## Task prompt
Reproduce each line of the listing below verbatim, omitting the pictures from your answer.

## Data
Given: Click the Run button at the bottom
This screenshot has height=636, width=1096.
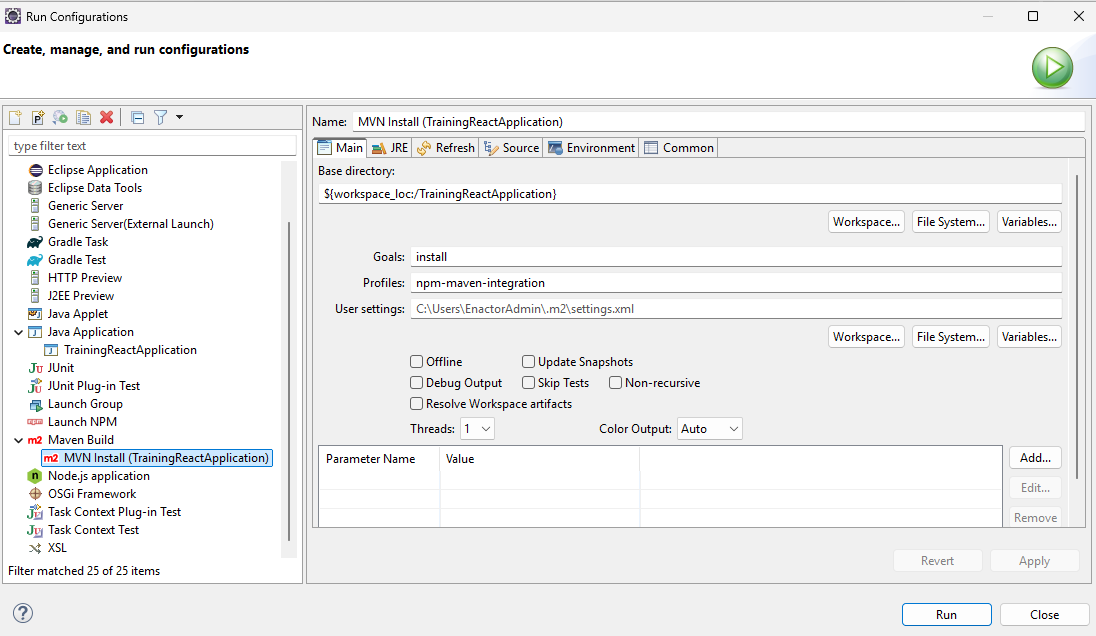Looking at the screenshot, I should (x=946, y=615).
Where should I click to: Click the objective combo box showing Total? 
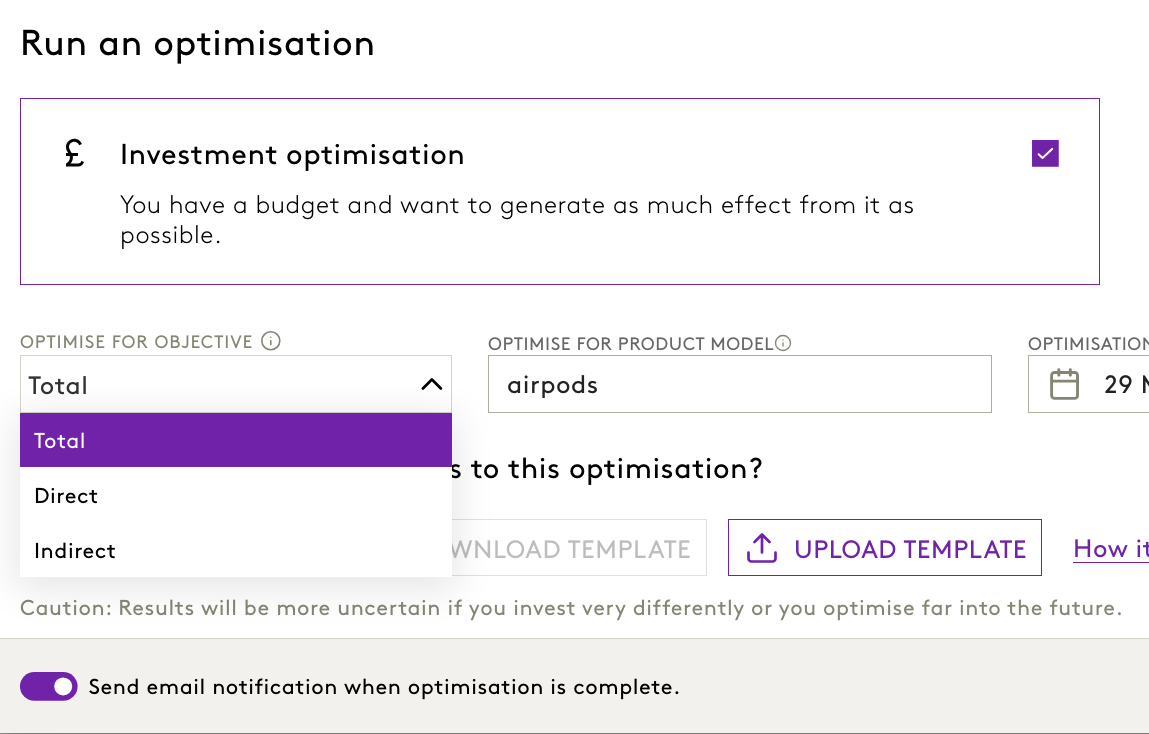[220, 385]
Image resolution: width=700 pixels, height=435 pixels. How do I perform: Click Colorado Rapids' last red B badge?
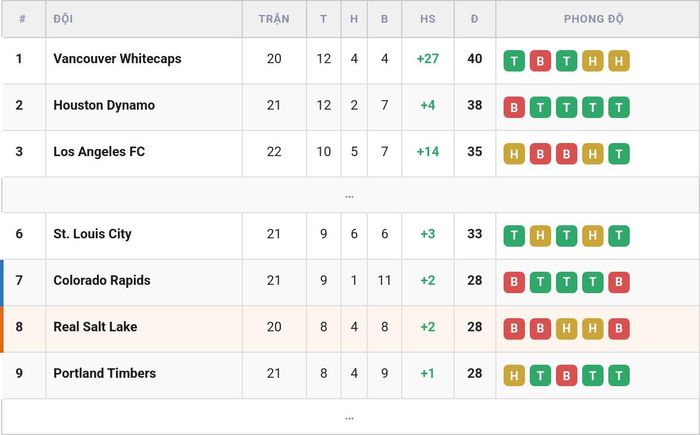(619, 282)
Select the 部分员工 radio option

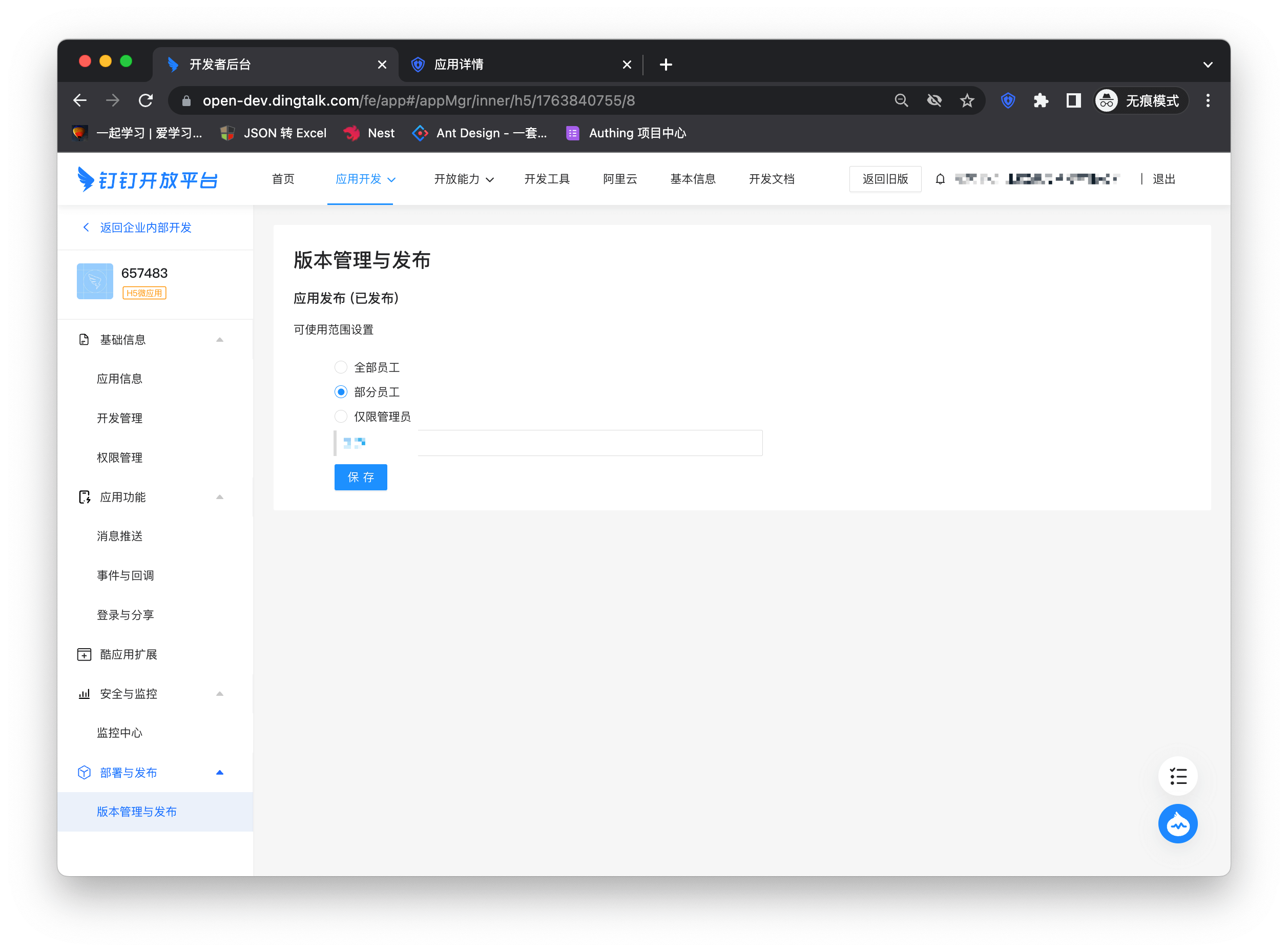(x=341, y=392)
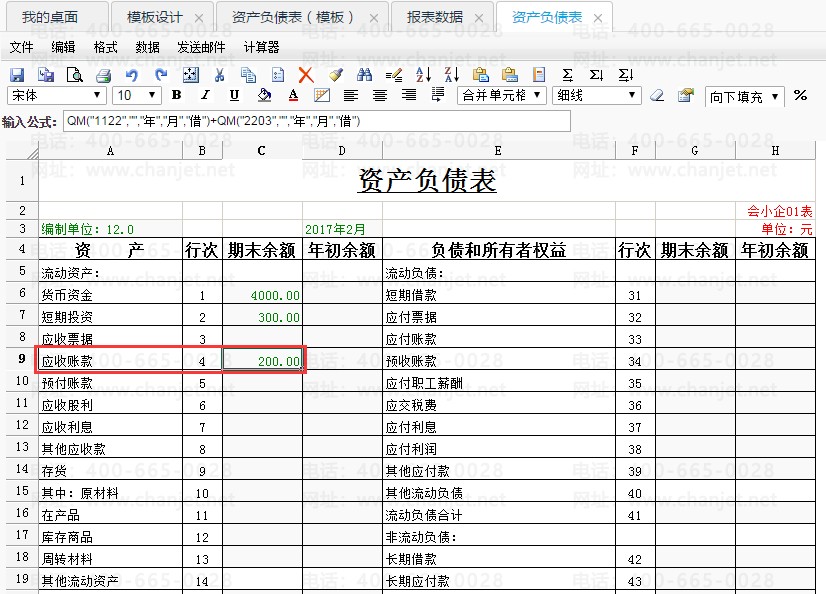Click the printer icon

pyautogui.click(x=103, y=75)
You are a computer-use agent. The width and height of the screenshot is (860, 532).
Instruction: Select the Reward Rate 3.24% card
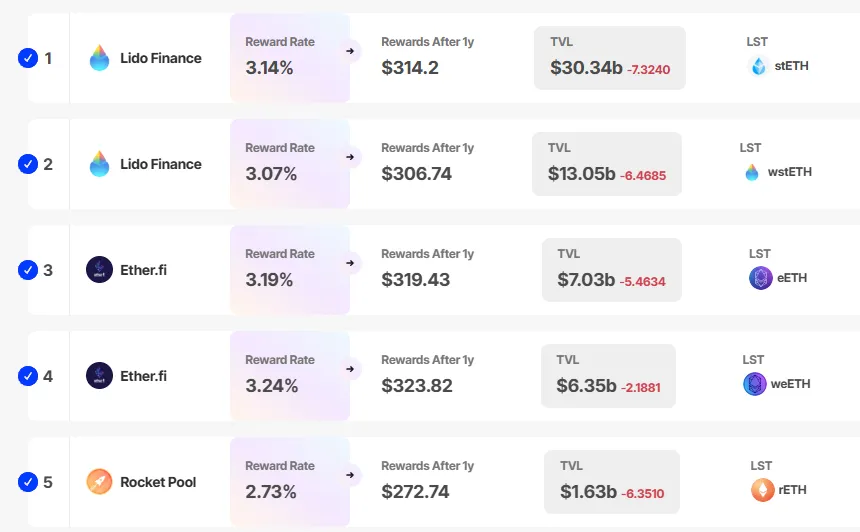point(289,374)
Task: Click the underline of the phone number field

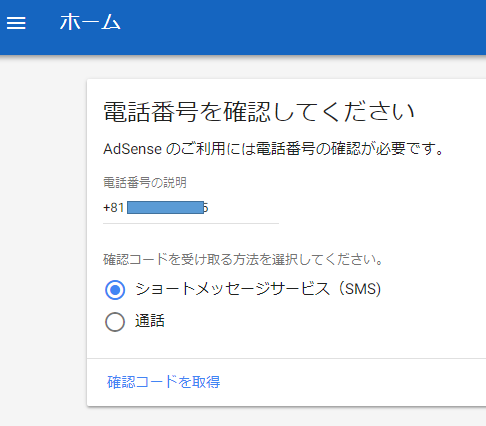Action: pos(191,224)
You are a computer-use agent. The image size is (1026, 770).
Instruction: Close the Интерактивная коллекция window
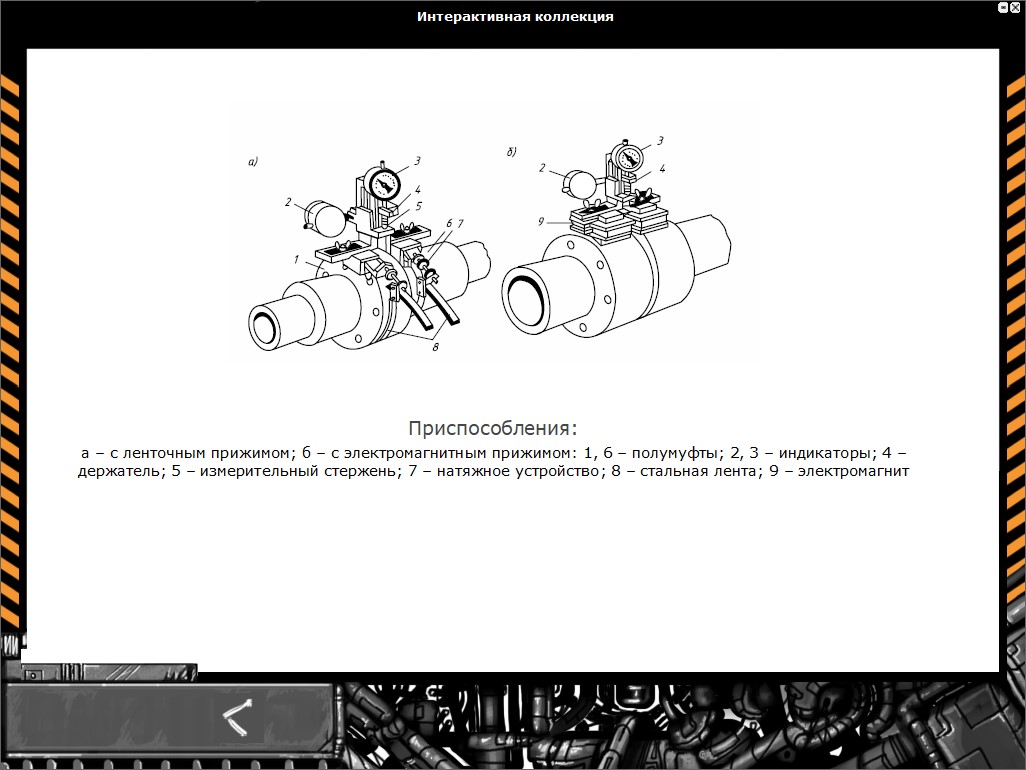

## Written answer
Given: Click the Run button at the bottom
This screenshot has height=636, width=1096.
Looking at the screenshot, I should (x=946, y=615).
Where should I click to: Click the objective combo box showing Total? 
[220, 385]
Image resolution: width=700 pixels, height=435 pixels. How do I perform: Click Colorado Rapids' last red B badge?
(619, 282)
Select the 部分员工 radio option

(x=341, y=392)
Click the printer icon

pyautogui.click(x=103, y=75)
You are a computer-use agent. The width and height of the screenshot is (860, 532).
Instruction: Select the Reward Rate 3.24% card
point(289,374)
Task: Click the underline of the phone number field

Action: pos(191,224)
You are a computer-use agent. The image size is (1026, 770).
Instruction: Close the Интерактивная коллекция window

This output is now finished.